-- Start of INPUT FOR THIS TASK --

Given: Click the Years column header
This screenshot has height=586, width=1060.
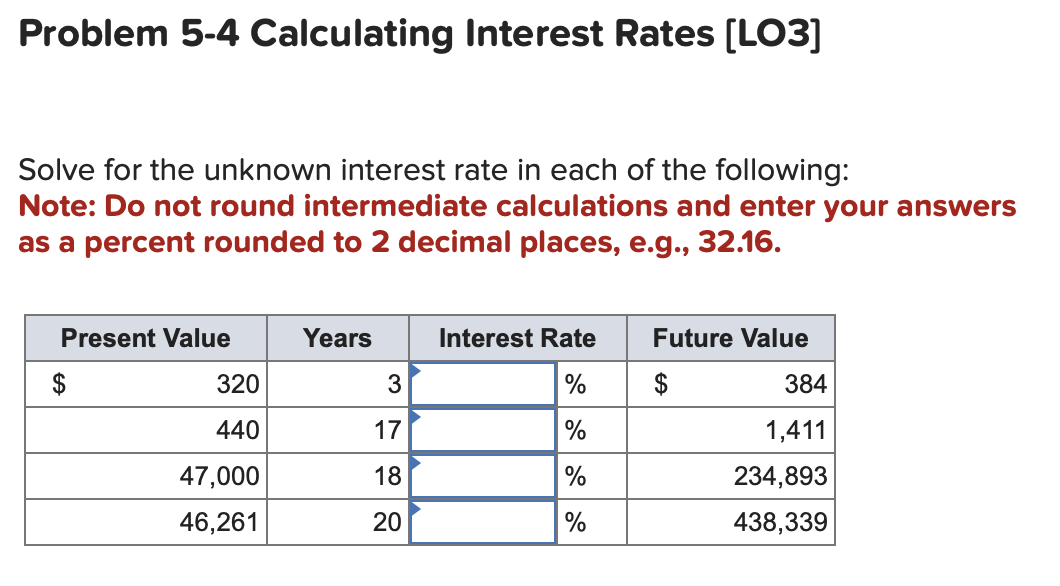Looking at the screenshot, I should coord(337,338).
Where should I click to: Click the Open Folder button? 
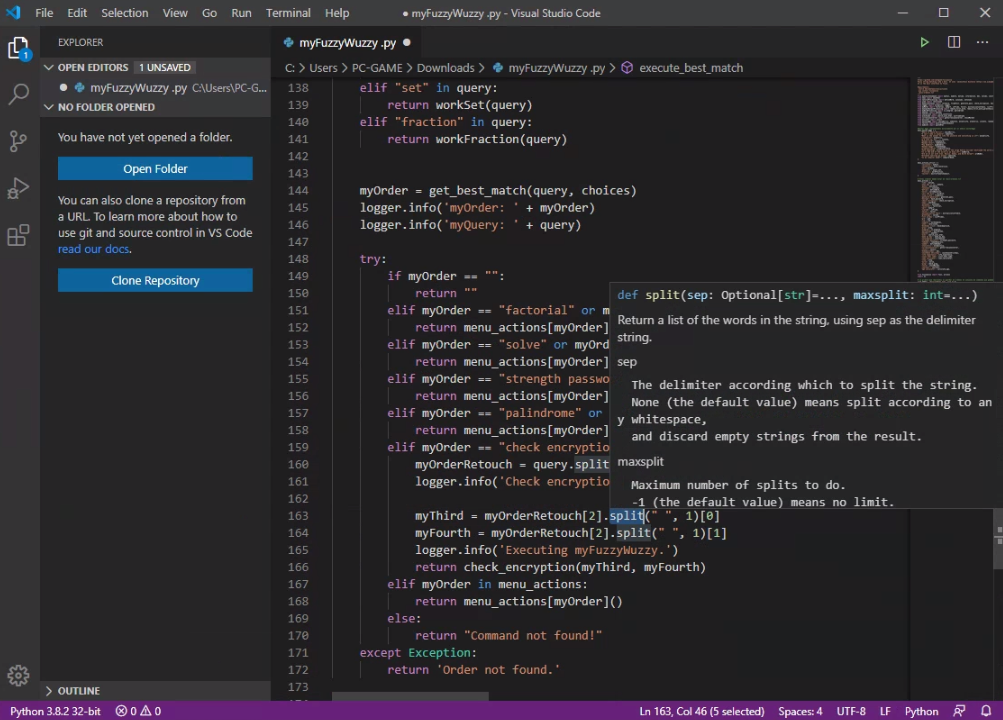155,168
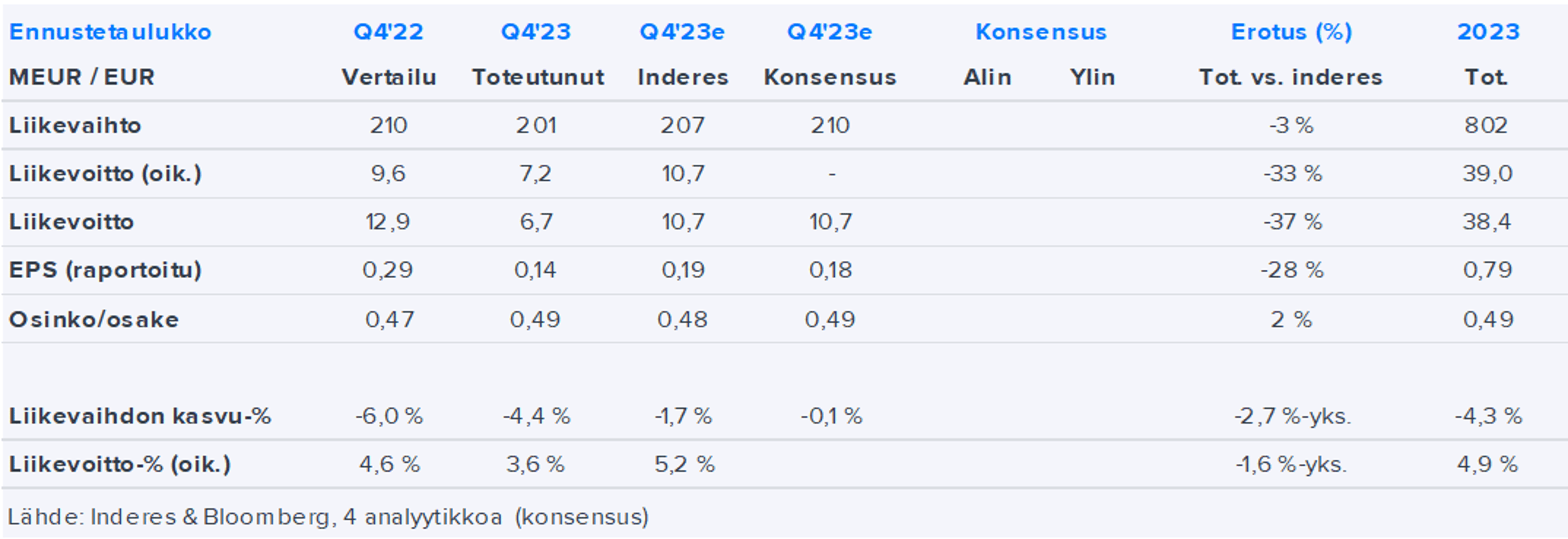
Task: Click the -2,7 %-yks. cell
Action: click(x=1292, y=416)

-- End of INPUT FOR THIS TASK --
-- Start of INPUT FOR THIS TASK --

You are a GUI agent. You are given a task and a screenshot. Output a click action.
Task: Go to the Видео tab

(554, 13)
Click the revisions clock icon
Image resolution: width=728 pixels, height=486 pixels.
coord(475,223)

-- End of INPUT FOR THIS TASK --

DIRECTIVE - Edit the lines from the line with "Given: Click the Years column header" to the line with "Action: click(x=1292, y=416)", replacing "Open Folder" with "Close Folder" and keeping everything else the same. Leave the pictures out of your answer.

RESULT -
Given: Click the Years column header
This screenshot has height=586, width=1060.
Looking at the screenshot, I should coord(337,338).
Where should I click to: Click the Close Folder button? 
155,168
Task: Click the -2,7 %-yks. cell
Action: click(x=1292, y=416)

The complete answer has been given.